A preliminary report drawn up at the request of the Paris prefect has confirmed that cable ducts in the Tour Montparnasse, a landmark building completed in 1973, are lined with carcinogenic asbestos. More dangerous still, asbestos released in the course of seven years of decontamination has lodged in the tower’s ventilation system, which carries it to areas that were believed asbestos-free.
The report, a final version of which will be published next month, was obtained last week by Le Monde and the Agence France Presse. Its findings led French authorities to suspend decontamination work until further notice. The process has already cost the tower's owners €250 million. The completion date, initially 2009, has been postponed three times, now until 2017.
Some 5,000 people work in the 207m tower. Two companies have evacuated their offices. Other employers must decide whether to follow. Magistrates who specialise in medical issues have been assigned to investigate asbestos contamination in the tower, with a mandate to determine who is responsible for endangering the lives of employees.
Since officials began monitoring asbestos levels in the tower four years ago, tests have shown levels surpassing the legal limit of five fibres per litre of air on 72 occasions.
The highest level of asbestos, 98.8 fibres per litre – nearly 20 times the legal limit – was recorded in late 2012 in the 48th-floor offices of the national council of the order of architects. The council’s presence had been seen as a triumph for the building’s owners, because architects so often expressed outrage at the tower’s design.

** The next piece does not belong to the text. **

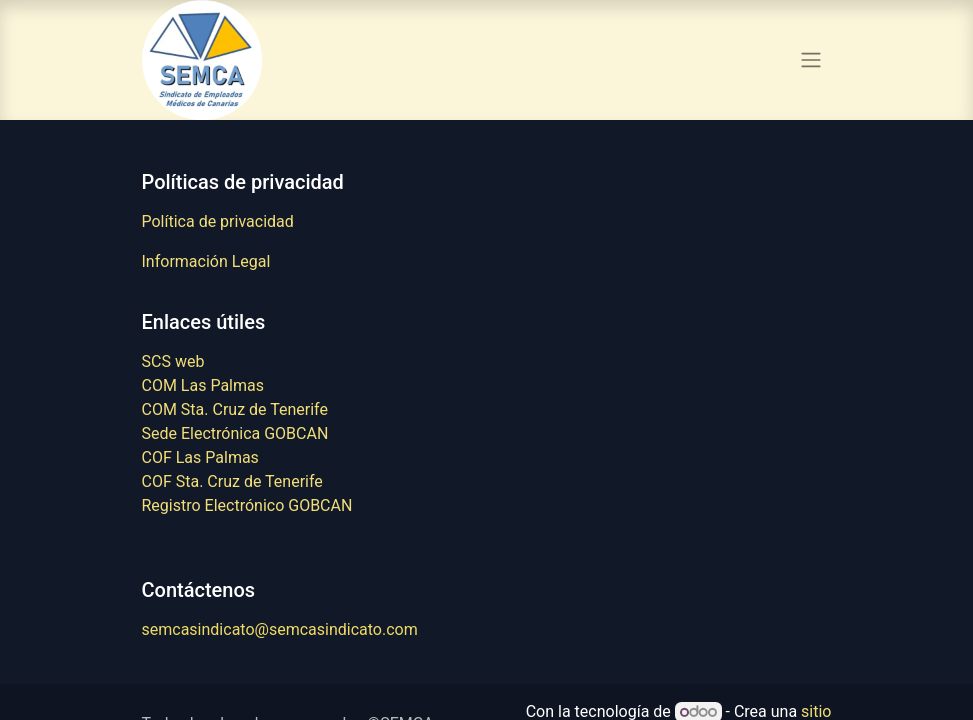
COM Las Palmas (203, 385)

The asbestos problem plagued celebrations earlier this year of the 40th anniversary of the opening of the tower. The building was the brainchild of Wylie Tuttle, a New York property developer who organised a syndicate of 24 insurance companies and banks to build the $140 million complex. Wily Wylie, who died in 2002, sold the office space and extricated himself from the project.
As recounted in La Tour Montparnasse 1973-2013 by Sylvie Andreu and Michèle Leloup – subtitled Je t'aime . . . moi non plus – 70 artists' ateliers were razed to make way for the tower, destroying the artistic, bohemian character of Montparnasse.
Parisians often joke that the tower is the finest location in the city, because it's the only place from which one does not see the Tour Montparnasse. Resembling the black monolith in Stanley Kubrick's 2001: a Space Odyssey, it is considered by many to be a 120,000-tonne crime committed in the name of modernity, on the pretext that Paris was falling behind other European capitals.
Jean-Marie Pierrel, president of the tower's management company, minimised the report's findings. "There is no generalised, permanent exposure [to asbestos]," he was quoted as saying in an interview with Le Parisien. The building's owners are the victims of their overzealous enforcement of rules regarding monitoring and decontamination, he said.
Michel Parigot, of the asbestos victims' association Andeva, asked: "Is it reasonable to decontaminate a tower this size bit by bit? The answer is no." Parigot accused the owners of doing "a makeshift job to save money" and to avoid displacing tenants. Andeva wants the tower to be evacuated and decontaminated in its entirety.
Asbestos has been known since the 1950s to cause cancer but it was such efficient fireproof insulation that its use was not banned in France until 1997. A 2005 report by the French senate said at least 35,000 people had died from asbestos-related illnesses between 1965 and 1995. The fibres lodge in the honeycomb-like structure of the lungs, and take decades to kill. Up to 100,000 French people are expected to die from asbestos poisoning by 2025.